What are the disadvantages of operation?

The operation usually restores normal shoulder anatomy and function, so unless one has a complication (complications are unusual), there is no medium or long-term disadvantage.

 

Are there any foods or supplements that help or things to be avoided?

There are no foods or supplements that help shoulder instability. Take a normal healthy diet. There are no foods to avoid.

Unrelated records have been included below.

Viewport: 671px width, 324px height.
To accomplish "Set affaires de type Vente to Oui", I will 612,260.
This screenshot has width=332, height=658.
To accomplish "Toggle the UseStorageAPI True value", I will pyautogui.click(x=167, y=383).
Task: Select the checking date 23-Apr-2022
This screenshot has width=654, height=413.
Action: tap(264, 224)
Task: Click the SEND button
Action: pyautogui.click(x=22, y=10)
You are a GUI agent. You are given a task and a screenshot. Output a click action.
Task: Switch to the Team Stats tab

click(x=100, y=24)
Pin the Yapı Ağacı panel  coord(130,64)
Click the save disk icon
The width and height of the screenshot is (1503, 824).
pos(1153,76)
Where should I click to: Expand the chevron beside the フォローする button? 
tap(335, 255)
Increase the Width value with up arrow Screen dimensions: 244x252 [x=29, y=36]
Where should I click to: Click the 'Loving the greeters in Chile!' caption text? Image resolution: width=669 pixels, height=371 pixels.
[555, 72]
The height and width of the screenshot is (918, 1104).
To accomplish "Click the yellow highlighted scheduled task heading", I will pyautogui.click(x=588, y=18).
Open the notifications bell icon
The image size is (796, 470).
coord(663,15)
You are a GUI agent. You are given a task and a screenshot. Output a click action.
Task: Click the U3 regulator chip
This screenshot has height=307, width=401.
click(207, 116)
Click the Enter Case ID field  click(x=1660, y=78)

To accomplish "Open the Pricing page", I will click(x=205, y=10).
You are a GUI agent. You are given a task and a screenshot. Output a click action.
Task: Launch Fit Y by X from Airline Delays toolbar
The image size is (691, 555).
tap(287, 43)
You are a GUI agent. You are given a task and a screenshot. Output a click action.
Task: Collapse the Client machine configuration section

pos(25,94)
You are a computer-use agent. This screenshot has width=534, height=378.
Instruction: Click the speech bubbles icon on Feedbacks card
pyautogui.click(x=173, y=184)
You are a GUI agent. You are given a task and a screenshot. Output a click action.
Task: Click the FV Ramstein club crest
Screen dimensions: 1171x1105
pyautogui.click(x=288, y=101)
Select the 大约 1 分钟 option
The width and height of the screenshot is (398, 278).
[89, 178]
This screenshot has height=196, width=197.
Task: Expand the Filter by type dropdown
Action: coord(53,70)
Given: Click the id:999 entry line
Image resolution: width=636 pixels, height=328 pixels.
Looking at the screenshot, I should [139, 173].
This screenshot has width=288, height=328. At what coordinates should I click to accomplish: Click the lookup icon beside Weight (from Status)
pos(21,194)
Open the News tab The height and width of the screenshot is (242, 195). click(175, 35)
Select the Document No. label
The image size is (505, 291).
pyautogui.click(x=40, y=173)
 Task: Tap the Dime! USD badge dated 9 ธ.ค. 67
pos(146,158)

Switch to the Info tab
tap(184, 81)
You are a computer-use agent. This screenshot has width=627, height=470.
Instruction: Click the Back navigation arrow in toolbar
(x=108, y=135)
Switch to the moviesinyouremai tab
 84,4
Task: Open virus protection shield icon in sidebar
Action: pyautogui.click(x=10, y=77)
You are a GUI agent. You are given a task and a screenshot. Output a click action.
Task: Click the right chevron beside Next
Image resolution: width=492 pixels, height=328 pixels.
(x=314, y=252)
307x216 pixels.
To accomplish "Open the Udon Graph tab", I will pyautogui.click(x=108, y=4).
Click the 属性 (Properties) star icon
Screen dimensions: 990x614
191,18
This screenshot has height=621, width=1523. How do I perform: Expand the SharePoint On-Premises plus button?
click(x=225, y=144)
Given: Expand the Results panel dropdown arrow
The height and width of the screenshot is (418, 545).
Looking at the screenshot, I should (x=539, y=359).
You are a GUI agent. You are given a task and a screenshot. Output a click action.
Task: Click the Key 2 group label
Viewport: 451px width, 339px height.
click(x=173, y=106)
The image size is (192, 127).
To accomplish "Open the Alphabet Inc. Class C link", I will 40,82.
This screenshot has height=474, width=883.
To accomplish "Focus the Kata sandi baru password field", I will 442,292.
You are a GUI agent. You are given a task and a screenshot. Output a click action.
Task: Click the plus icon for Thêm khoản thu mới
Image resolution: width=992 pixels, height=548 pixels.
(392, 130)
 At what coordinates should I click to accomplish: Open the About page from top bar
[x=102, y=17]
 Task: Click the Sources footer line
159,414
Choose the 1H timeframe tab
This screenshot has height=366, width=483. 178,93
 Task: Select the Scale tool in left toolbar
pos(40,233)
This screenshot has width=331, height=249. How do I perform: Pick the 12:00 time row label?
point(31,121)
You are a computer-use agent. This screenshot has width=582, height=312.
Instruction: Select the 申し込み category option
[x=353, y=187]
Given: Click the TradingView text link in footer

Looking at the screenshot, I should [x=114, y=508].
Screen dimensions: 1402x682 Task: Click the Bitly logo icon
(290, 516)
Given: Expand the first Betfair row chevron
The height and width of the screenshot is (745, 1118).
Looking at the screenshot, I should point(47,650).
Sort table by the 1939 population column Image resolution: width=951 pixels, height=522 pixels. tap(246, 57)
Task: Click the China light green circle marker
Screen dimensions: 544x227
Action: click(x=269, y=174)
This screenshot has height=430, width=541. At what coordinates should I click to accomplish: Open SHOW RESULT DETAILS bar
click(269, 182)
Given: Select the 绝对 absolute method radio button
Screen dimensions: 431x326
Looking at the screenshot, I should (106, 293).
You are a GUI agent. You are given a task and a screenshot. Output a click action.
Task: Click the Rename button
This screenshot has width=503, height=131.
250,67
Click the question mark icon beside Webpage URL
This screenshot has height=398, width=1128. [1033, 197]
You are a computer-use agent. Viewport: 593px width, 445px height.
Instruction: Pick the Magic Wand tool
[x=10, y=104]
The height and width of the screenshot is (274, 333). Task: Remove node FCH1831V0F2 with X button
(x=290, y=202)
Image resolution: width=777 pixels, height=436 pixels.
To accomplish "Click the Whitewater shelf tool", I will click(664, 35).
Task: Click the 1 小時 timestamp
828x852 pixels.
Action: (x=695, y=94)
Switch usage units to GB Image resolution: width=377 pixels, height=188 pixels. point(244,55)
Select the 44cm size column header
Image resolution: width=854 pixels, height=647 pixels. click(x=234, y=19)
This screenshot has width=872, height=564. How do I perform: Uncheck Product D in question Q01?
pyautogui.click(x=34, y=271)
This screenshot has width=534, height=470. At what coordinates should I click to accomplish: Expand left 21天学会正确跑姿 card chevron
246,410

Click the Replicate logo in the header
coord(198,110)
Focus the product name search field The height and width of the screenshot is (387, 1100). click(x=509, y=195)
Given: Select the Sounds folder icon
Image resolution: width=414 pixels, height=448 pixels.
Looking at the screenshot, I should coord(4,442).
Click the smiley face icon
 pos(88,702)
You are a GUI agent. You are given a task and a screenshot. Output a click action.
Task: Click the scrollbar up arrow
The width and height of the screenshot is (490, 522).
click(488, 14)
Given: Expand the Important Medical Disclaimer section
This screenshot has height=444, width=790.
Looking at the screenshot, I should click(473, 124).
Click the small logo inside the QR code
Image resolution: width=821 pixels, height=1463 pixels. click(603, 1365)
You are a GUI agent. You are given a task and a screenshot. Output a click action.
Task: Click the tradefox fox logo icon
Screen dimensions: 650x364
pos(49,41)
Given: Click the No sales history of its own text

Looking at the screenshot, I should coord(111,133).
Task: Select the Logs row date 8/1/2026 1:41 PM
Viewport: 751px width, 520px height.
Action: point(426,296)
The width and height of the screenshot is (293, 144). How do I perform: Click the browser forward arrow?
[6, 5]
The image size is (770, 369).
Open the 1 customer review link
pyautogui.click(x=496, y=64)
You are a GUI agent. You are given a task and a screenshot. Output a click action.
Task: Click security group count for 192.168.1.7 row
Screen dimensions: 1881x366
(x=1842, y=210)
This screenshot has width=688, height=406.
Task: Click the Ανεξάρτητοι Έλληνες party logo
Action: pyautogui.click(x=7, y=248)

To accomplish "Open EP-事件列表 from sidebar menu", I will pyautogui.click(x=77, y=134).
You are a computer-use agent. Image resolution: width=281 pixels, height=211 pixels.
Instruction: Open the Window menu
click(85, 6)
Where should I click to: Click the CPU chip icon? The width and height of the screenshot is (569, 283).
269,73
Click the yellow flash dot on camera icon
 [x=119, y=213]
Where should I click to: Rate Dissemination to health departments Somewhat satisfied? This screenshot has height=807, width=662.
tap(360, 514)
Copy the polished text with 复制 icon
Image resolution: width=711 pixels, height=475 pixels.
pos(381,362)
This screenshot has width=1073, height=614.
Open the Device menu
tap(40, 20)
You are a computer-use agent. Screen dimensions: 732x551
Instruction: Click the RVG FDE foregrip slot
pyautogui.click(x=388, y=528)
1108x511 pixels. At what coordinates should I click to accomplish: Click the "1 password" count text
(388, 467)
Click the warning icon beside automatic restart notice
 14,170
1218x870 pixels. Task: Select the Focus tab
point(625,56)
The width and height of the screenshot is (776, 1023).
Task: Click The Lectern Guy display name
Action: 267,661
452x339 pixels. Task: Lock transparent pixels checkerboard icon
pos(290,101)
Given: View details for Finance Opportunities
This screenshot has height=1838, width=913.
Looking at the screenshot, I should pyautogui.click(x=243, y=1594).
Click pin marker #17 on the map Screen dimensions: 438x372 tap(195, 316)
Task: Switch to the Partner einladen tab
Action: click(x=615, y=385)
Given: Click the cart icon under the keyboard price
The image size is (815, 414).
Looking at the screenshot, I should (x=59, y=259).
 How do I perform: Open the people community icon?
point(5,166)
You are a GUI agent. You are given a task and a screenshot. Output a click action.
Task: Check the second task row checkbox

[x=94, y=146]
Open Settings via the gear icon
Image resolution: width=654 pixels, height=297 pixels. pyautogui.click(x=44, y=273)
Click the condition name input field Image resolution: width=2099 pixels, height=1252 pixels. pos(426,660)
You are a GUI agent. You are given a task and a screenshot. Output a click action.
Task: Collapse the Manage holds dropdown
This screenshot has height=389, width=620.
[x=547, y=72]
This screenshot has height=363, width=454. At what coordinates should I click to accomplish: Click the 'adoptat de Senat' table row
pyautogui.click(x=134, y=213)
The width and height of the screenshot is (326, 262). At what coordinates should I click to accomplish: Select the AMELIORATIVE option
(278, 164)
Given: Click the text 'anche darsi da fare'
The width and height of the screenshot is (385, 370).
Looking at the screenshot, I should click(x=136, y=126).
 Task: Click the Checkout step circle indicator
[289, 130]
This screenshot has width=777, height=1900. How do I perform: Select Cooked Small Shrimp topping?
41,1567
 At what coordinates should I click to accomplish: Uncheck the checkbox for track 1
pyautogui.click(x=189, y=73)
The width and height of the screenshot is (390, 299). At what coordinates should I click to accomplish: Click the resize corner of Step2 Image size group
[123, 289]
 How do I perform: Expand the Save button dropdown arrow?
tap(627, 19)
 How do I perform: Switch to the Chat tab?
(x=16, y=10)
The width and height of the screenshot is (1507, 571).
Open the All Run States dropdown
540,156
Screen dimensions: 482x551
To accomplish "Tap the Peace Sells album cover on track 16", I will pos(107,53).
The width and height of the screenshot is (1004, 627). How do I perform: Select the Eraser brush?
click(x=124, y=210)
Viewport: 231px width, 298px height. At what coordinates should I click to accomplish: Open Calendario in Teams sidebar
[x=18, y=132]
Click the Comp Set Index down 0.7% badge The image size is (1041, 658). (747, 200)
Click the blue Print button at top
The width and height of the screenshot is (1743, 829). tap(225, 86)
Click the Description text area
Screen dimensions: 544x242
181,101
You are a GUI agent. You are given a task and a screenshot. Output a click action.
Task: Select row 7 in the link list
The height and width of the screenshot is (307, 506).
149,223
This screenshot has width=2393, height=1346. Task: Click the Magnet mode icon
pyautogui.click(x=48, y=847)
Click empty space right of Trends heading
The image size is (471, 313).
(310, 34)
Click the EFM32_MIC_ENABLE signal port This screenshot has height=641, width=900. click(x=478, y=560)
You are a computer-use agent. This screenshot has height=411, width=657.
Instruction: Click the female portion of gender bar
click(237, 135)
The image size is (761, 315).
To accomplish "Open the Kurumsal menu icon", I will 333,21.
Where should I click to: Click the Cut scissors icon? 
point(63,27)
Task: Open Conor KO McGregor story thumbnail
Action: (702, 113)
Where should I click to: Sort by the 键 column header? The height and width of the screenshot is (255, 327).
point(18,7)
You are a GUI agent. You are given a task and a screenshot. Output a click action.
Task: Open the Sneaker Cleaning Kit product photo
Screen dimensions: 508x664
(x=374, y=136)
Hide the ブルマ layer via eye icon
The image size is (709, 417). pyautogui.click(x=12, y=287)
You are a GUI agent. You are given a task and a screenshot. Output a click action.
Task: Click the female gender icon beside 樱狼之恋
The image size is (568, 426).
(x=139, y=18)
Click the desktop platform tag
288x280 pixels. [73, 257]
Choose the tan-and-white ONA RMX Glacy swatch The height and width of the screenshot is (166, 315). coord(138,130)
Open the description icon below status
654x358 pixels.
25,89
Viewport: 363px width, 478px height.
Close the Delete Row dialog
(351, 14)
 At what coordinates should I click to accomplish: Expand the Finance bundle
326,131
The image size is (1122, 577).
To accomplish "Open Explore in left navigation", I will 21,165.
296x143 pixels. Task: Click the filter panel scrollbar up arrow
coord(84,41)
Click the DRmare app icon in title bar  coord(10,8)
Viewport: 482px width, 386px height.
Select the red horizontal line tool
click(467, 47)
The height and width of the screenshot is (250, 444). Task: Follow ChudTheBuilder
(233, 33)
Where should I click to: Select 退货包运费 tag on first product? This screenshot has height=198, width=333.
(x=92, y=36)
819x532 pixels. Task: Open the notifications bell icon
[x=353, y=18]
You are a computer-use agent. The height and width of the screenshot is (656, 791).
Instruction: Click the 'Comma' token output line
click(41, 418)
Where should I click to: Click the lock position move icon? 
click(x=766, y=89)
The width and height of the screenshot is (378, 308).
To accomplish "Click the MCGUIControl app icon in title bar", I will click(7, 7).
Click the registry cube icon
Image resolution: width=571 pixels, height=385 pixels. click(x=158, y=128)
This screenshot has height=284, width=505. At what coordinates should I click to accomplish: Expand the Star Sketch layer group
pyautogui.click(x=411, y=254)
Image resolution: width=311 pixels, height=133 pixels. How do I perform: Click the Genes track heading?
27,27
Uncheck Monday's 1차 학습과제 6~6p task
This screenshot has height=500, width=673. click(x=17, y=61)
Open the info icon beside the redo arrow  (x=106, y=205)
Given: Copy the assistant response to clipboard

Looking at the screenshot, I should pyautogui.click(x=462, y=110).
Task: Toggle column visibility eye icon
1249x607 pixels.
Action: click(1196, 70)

Smoking delays healing – it's not good to smoke when recovering from an injury or operation. 

References:

  1. Olds, M., et al., Risk factors which predispose first-time traumatic anterior shoulder dislocations to recurrent instability in adults: a systematic review and meta-analysis. Br J Sports Med, 2015. 49(14): p. 913-22.
  2. Bankart, A.S.B., The pathology and treatment of recurrent dislocation of the shoulder joint. BJS (British Journal of Surgery), 1938. 26(101): p. 23-29.
  3. Campos-Mendez, A., J. Rayes, and I. Wong, Arthroscopic Anatomic Glenoid Reconstruction With Distal Tibial Allograft and Hybrid Fixation. Arthrosc Tech, 2022. 11(2): p. e163-e169.
  4. Gaunt, B.W., et al., The American Society of Shoulder and Elbow Therapists' consensus rehabilitation guideline for arthroscopic anterior capsulolabral repair of the shoulder. J Orthop Sports Phys Ther, 2010. 40(3): p. 155-68.
  5. Hurley, E.T., et al., Arthroscopic Bankart Repair Versus Conservative Management for First-Time Traumatic Anterior Shoulder Instability: A Systematic Review and Meta-analysis. Arthroscopy, 2020. 36(9): p. 2526-2532.